- July 17, 2018
- Posted by: Christina Comben
- Category: Blockchain, Crypto, Cryptocurrency, cryptocurrency vs blockchain, Featured, VS
I know what you’re thinking. Nobrainer, right? Ask just about anyone what the difference between cryptocurrency and blockchain is and they’ll tell you one is digital money and the other is the technology behind it. Or some such variation on this, depending on whether your source has a technical background or not.
But, talking about cryptocurrency as “virtual money” and blockchain as a “technology” draws a line between the two, when, in fact, they’re really deeply intertwined.
Cryptocurrencies are essentially digital assets that can be sent on a peer-to-peer basis with no need for a central authority acting as a source of trust (and taking fees). We all know by now that not all cryptocurrencies are created equal. There are plenty of bogus tokens out there. There are also plenty of excellent projects with inane tokens that have nothing to do with their business models’.
Then there are other cryptocurrencies like Bitcoin and Ethereum that are more than just digital forms of money. Check out the Ethereum FAQ page if you want to know more about why cryptocurrency is so tied to the blockchain.

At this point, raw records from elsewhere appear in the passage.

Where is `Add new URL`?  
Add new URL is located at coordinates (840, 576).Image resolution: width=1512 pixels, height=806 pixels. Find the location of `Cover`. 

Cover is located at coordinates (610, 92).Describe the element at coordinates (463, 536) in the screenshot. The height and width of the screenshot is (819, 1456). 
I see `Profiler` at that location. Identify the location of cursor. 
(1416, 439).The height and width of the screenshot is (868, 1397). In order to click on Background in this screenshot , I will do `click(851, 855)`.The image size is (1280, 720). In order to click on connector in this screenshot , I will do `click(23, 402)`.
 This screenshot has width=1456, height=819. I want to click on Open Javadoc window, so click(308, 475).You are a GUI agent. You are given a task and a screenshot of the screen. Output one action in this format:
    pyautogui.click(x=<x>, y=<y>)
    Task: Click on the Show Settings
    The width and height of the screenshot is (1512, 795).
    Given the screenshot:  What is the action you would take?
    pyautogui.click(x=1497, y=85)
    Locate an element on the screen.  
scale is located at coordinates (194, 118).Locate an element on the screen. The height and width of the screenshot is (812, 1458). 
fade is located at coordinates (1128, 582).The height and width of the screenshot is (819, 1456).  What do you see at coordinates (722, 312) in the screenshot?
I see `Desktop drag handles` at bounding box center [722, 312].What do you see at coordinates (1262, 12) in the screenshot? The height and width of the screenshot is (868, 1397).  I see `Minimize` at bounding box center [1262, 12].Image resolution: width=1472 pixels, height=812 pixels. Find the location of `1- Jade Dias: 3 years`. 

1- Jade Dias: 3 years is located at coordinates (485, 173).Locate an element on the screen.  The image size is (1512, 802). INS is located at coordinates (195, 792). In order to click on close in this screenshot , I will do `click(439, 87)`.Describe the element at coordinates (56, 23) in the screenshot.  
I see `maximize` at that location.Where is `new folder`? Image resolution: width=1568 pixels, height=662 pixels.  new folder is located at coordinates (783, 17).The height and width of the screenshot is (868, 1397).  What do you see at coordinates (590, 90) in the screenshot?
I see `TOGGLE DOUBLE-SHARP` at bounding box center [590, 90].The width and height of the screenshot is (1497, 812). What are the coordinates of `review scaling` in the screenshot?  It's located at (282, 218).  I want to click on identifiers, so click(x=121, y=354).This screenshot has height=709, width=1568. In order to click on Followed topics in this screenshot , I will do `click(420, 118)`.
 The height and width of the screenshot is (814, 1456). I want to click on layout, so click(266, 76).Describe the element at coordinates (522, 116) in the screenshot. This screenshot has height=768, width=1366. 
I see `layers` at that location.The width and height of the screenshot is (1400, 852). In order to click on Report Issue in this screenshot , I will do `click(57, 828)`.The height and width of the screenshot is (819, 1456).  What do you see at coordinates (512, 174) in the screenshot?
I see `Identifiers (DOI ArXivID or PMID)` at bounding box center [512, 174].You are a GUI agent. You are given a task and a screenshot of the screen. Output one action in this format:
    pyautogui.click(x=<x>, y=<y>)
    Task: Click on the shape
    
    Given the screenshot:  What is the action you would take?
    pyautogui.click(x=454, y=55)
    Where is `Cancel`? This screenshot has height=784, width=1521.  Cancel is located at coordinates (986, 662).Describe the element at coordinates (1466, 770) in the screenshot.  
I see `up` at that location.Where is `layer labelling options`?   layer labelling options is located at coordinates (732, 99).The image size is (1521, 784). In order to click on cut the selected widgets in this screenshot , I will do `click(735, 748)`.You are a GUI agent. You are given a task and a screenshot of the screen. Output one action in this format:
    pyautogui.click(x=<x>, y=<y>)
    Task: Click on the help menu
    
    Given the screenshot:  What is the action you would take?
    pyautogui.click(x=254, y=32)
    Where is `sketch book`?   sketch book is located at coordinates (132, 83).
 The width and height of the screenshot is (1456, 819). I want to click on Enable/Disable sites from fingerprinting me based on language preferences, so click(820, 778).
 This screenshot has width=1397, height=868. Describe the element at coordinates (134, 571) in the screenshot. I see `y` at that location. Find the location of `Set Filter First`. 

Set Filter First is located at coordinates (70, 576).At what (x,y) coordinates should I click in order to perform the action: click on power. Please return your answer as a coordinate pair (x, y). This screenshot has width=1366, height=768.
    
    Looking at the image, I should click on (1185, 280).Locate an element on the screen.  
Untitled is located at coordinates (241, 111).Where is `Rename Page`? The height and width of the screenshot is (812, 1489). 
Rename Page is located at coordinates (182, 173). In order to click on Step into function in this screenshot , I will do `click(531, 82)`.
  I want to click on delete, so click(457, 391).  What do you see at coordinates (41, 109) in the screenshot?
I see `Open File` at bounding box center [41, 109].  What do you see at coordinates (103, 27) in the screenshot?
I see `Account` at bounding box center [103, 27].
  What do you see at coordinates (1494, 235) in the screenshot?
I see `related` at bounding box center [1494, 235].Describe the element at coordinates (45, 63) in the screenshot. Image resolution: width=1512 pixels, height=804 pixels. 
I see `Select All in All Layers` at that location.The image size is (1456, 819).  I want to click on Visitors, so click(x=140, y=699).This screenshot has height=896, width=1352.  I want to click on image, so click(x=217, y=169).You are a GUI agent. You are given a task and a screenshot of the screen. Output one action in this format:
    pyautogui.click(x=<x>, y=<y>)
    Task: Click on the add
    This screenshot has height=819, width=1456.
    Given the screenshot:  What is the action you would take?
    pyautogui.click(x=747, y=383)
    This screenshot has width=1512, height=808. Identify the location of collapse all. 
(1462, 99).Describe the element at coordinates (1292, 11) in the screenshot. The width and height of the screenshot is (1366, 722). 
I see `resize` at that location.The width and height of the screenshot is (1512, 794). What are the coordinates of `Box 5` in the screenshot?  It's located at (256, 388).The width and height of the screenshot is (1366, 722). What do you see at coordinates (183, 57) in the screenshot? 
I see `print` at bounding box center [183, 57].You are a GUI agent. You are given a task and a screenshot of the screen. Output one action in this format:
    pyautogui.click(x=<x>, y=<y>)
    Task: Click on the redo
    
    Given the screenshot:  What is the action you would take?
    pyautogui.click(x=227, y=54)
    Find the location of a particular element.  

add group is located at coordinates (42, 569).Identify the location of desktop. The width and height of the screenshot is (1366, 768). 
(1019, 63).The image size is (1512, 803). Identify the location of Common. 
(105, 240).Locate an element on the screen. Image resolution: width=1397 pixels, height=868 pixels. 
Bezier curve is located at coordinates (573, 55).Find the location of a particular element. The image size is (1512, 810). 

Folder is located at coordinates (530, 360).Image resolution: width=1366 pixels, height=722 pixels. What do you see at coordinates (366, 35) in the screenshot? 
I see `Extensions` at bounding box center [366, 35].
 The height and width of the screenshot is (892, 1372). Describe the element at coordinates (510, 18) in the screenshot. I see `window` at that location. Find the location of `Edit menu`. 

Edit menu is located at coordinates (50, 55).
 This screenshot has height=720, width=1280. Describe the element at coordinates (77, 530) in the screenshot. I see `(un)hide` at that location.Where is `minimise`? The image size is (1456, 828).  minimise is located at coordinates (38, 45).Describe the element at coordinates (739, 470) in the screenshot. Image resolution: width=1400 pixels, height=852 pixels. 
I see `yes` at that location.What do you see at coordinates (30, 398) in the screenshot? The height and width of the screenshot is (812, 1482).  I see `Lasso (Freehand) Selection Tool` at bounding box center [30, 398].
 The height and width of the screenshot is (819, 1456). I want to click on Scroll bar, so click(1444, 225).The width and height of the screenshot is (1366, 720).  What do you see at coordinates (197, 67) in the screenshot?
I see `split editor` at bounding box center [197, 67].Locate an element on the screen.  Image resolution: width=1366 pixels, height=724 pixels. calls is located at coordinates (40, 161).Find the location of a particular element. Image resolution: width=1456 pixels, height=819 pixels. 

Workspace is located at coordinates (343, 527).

First of all, talking about “blockchain” is not really appropriate, since there are many blockchains. It’s far more fitting to talk about blockchain tech or blockchains in the plural.
Going past the notion of a chain of blocks connected to each other, and putting hash pointers and Merkle trees to one side, essentially, blockchains are record-keepers shared over thousands of computers. Any change to one record needs to be accepted by all of the systems contained within the network.
All transactions and movements of cryptocurrencies are recorded on blockchains, which cuts out the need for a bank. It’s also extremely hard to tamper with, due to the decentralization of servers.
Cryptocurrency and Blockchain Are One and the Same
According to Steve Tendon, a prominent member of Malta’s National Blockchain Task Force and author of Malta’s National Blockchain Strategy, cryptocurrency and blockchain technology cannot be separated.
He says, “Cryptocurrencies are a subset of the broader range of applicabilities of blockchain technologies, but they’re also extremely tightly connected.”
So, for example, in the area of regulation, finance, and even the general public, people often see cryptocurrency as something negative, criminal even. Cryptocurrency is associated with money laundering and scams, but blockchain technology is generally respected.
“That negative statement (about cryptocurrencies) is often countered by a positive one on blockchain technology,” Tendon notes, “For me, the two are very tightly connected. What makes blockchain technologies really interesting/exciting and gives rise to all these incredible opportunities of affecting any industrial sector is the notion of a smart contract (for decentralized computation). There’s no way you can have a smart contract platform that’s as sophisticated as the Ethereum one unless you also have a cryptocurrency that is used to pay for the computation. So the distinction between cryptocurrency and blockchain is really artificial.”
While it’s important to note the different facets of cryptocurrency and blockchains, it’s problematic separating them since they are so closely intertwined. In fact, this is what led Malta to create new legislation that doesn’t simply obsess about labeling cryptocurrencies as “securities” or “utilities,” but understands that they can be hybrids–and that decentralized computation must be paid for in cryptocurrency.
So, it’s not a case of good and evil, right and wrong, the separation simply, according to Tendon, “shows that there is a lack of understanding.” As all these concepts start to be assimilated into our daily vocabulary, hopefully, the mist surrounding the two clears up fast.